Bharata Muni, the author(s) of the *Natya Shastra*, may have heard of “Pythagorean tuning”, a theory that Indian scientists could have expanded considerably, given their maturity in the use of calculus.. Despite this, not a single number is quoted in the entire chapter on musical scales. This paradox is discussed on my page The Two-vina experiment. In A Mathematical Discussion of the Ancient Theory of Scales according to Natyashastra, I showed a minimal reason: Bharata’s description leads to an infinite set of solutions, which should be formalised with some algebra, rather than a set of integer ratios.

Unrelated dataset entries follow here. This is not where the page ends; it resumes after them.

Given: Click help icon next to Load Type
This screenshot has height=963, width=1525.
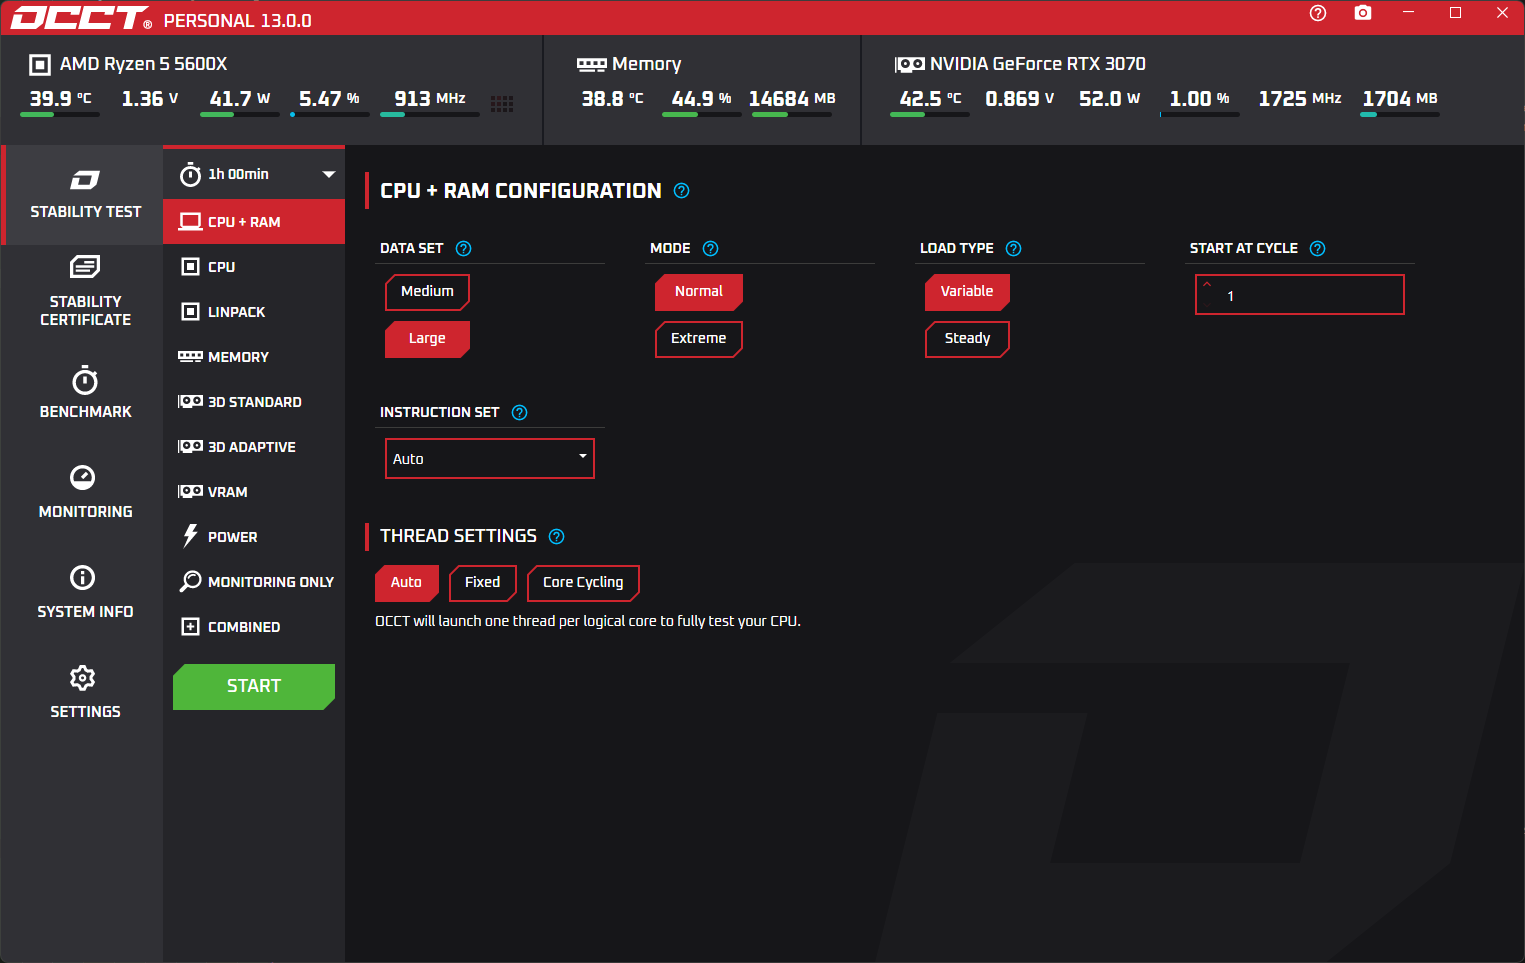Looking at the screenshot, I should [1013, 249].
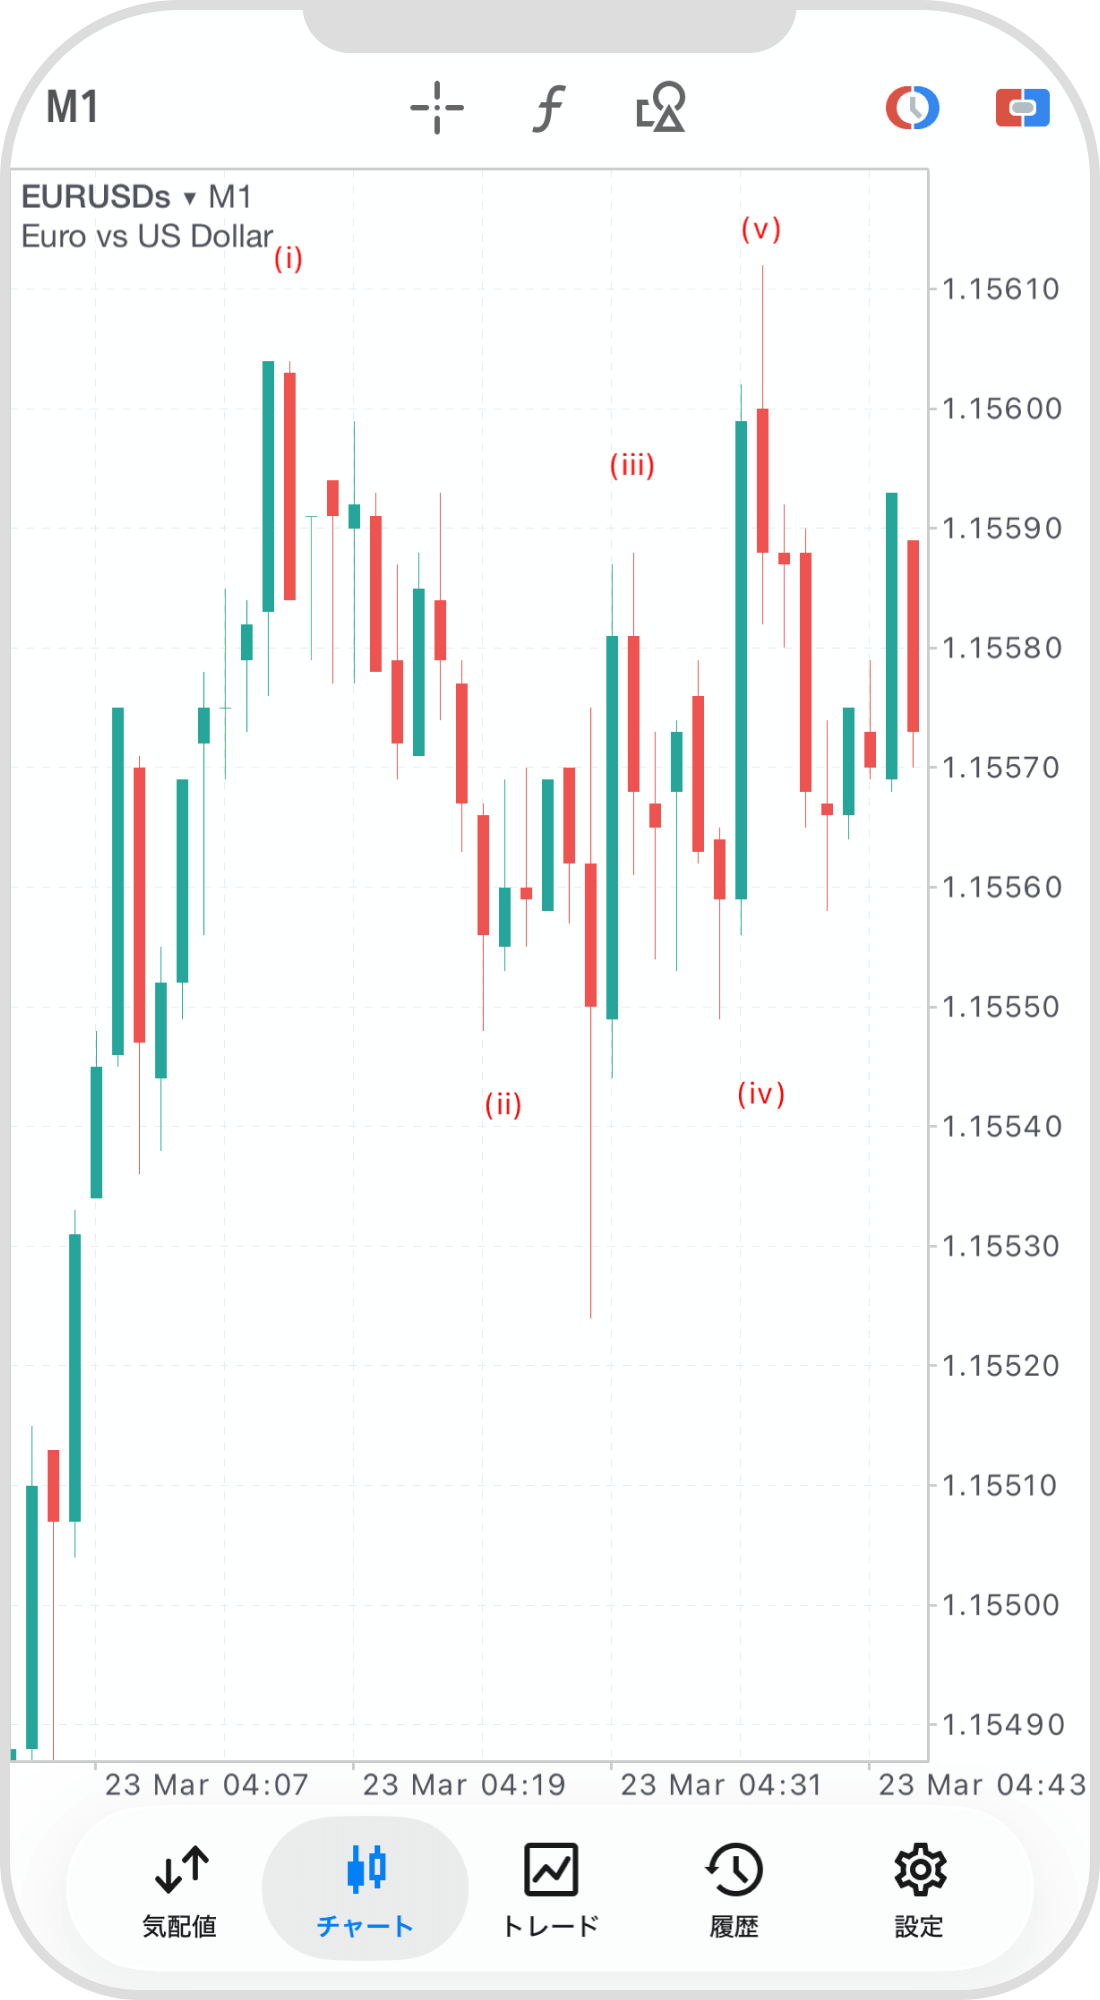Open the 気配値 quotes tab
The width and height of the screenshot is (1100, 2000).
click(x=180, y=1888)
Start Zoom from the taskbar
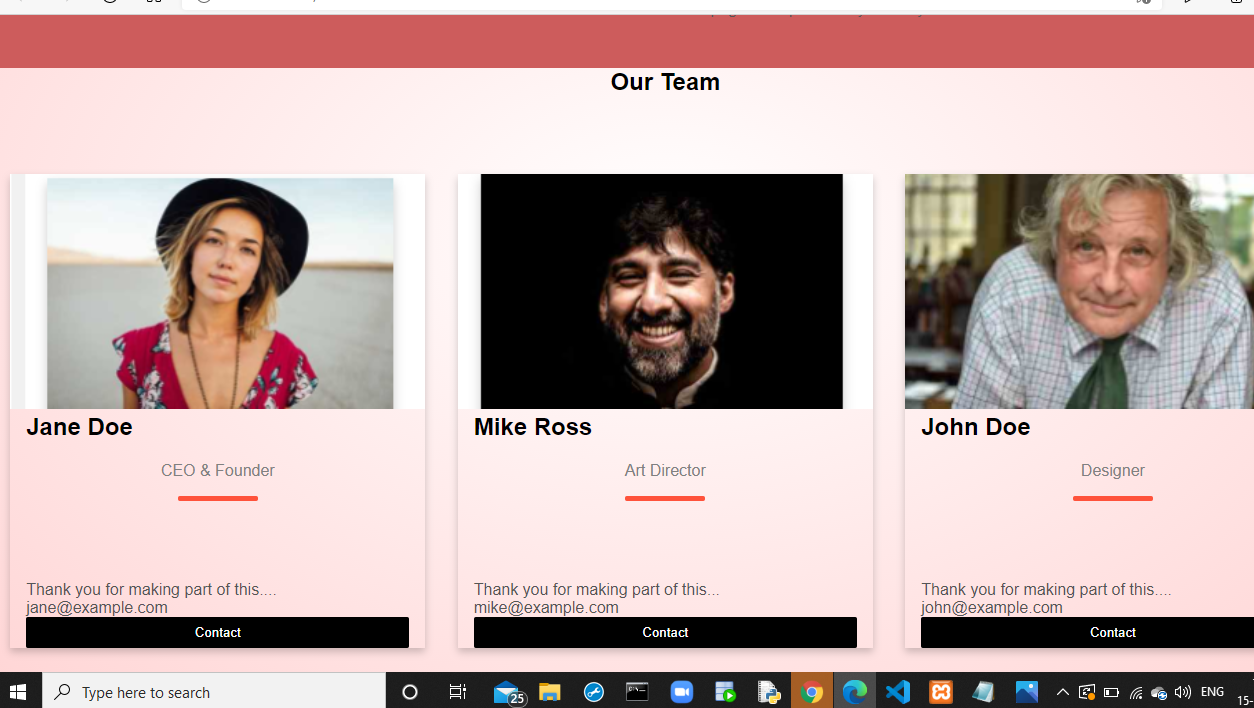 [681, 691]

How (and why) should the octave be divided into 22 micro-intervals when most Indo-European musical systems only name 5 to 12 notes? Some naive ethnomusicologists have claimed that Bharata’s model must be a variant of the Arabic “quartertone system”, or even a tempered scale with 22 intervals… If so, why not 24 *shruti-s*? Or any arbitrary number? The two-vina experiment produces *shruti-s* of unequal sizes. No sum of microtones of 54.5 cents in a 22-degree tempered scale would produce an interval close to 702 cents — the perfect fifth that gives consonance (*samvadi*) to musical scales.

In the (thought?) experiment described in *Natya Shastra* (chapter 28), two *vina*-s — stringed instruments similar to zithers — are tuned identically. The author suggests lowering all the notes of one instrument by “one *shruti*” and he gives a list of notes that will match between the two instruments. The process is repeated three more times until all the matches have been made explicit. This gives a system of equations (and inequations) for the 22 unknown variables. Additional equations can be derived from a preliminary statement that the octave and the major fifth are “consonant” (*samvadi*), thus fixing ratios close to 2/1 and 3/2. (Read the detailed procedure on my page The Two-vina Experiment and the mathematics in A Mathematical Discussion of the Ancient Theory of Scales according to Natyashastra.)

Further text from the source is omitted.